[What you are asked to do]
In the records below, tally the lines that contain the word "list" and give only that number.

• • • •

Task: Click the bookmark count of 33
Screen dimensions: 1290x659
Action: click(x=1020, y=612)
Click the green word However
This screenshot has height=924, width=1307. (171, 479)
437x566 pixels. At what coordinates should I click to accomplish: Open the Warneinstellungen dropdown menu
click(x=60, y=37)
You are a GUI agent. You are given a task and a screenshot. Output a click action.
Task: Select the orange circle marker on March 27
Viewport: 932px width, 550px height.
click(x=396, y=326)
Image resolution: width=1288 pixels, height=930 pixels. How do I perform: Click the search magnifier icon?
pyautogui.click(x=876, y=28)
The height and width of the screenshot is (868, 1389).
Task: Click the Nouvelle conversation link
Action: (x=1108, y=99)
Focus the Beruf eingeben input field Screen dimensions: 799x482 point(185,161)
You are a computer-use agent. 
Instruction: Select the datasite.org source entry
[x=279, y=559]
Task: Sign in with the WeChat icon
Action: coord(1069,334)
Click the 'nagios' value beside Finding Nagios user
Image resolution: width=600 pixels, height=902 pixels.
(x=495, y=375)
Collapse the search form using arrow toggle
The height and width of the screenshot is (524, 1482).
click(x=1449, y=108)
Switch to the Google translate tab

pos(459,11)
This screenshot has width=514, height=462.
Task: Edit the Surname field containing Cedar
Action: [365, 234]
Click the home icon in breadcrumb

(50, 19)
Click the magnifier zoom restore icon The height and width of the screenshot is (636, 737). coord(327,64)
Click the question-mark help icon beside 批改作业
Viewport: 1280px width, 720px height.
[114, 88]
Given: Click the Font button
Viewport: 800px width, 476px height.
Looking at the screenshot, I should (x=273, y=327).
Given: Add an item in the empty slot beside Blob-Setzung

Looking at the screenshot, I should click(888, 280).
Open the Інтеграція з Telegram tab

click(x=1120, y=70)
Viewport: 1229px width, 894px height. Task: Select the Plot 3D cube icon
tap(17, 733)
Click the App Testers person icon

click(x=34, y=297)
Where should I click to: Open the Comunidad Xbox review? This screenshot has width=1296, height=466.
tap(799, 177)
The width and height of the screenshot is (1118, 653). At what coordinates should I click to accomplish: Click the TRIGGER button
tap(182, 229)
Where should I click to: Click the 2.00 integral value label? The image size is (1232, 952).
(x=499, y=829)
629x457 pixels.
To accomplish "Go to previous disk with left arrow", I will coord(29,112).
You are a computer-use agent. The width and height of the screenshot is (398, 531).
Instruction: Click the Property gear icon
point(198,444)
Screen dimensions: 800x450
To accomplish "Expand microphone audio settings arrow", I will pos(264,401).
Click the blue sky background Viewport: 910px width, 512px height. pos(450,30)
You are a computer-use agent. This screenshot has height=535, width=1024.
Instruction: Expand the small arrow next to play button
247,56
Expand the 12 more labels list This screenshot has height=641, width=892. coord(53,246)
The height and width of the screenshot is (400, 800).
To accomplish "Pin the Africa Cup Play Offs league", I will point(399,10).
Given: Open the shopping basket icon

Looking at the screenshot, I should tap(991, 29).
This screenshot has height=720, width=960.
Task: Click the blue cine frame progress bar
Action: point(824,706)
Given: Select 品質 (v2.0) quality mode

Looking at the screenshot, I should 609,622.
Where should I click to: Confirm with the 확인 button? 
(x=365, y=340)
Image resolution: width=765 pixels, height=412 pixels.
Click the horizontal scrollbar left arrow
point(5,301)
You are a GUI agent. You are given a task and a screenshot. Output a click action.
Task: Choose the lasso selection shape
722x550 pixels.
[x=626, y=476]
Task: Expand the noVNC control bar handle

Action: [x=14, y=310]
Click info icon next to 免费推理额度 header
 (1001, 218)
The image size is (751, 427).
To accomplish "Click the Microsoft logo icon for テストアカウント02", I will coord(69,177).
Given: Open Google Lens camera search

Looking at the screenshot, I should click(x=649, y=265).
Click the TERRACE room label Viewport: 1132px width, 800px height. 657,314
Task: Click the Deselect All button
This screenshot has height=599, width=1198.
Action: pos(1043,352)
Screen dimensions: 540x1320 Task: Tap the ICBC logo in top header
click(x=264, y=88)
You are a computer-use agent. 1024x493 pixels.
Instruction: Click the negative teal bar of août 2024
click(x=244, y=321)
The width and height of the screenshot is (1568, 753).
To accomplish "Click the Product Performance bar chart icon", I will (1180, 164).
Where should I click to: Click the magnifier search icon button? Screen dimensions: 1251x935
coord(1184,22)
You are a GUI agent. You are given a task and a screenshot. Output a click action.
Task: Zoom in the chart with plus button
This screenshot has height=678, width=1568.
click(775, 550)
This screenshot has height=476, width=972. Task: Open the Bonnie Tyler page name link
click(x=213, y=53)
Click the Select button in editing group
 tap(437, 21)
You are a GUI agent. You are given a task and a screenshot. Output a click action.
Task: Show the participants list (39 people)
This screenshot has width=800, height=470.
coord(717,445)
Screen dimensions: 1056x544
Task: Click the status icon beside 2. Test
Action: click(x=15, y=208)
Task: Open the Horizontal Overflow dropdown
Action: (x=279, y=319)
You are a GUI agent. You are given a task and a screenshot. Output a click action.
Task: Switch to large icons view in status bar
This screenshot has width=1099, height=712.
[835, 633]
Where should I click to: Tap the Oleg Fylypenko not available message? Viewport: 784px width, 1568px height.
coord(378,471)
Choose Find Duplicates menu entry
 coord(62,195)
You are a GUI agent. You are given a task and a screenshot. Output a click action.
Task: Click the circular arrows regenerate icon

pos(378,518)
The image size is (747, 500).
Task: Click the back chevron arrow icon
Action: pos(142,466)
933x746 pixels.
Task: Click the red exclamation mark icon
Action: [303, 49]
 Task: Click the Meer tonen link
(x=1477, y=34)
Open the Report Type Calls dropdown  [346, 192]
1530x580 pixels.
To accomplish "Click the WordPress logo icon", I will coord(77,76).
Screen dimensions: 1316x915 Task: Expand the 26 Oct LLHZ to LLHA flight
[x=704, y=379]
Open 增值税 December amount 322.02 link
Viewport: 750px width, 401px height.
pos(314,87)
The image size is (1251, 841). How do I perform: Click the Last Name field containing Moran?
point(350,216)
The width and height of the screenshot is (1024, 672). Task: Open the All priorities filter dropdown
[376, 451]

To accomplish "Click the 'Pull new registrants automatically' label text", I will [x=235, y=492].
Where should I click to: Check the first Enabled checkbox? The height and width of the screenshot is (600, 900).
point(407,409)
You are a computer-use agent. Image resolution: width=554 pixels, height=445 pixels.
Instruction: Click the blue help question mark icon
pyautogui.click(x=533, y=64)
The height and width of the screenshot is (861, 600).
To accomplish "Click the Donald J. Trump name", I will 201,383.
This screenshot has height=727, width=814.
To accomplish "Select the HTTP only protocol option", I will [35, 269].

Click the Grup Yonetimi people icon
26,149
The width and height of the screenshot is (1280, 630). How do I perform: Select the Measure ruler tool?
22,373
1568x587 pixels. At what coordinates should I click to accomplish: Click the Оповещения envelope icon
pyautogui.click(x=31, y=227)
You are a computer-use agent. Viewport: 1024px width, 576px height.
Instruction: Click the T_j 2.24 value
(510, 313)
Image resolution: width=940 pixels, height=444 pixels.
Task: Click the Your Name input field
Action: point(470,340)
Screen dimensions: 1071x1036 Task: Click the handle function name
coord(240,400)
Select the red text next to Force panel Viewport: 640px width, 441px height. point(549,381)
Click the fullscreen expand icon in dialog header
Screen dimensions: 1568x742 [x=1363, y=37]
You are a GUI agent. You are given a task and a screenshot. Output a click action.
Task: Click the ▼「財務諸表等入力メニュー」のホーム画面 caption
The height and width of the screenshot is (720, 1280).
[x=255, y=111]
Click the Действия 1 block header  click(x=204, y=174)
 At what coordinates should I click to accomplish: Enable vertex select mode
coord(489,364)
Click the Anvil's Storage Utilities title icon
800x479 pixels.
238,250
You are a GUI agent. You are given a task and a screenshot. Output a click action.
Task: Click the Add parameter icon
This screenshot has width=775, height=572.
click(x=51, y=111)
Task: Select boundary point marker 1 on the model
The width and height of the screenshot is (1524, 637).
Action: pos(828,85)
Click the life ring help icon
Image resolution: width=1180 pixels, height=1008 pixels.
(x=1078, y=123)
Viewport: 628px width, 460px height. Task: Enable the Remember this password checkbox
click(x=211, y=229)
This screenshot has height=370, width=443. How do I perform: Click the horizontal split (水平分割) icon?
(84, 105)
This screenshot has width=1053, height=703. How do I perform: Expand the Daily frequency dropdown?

• • • •

[Answer to this task]
2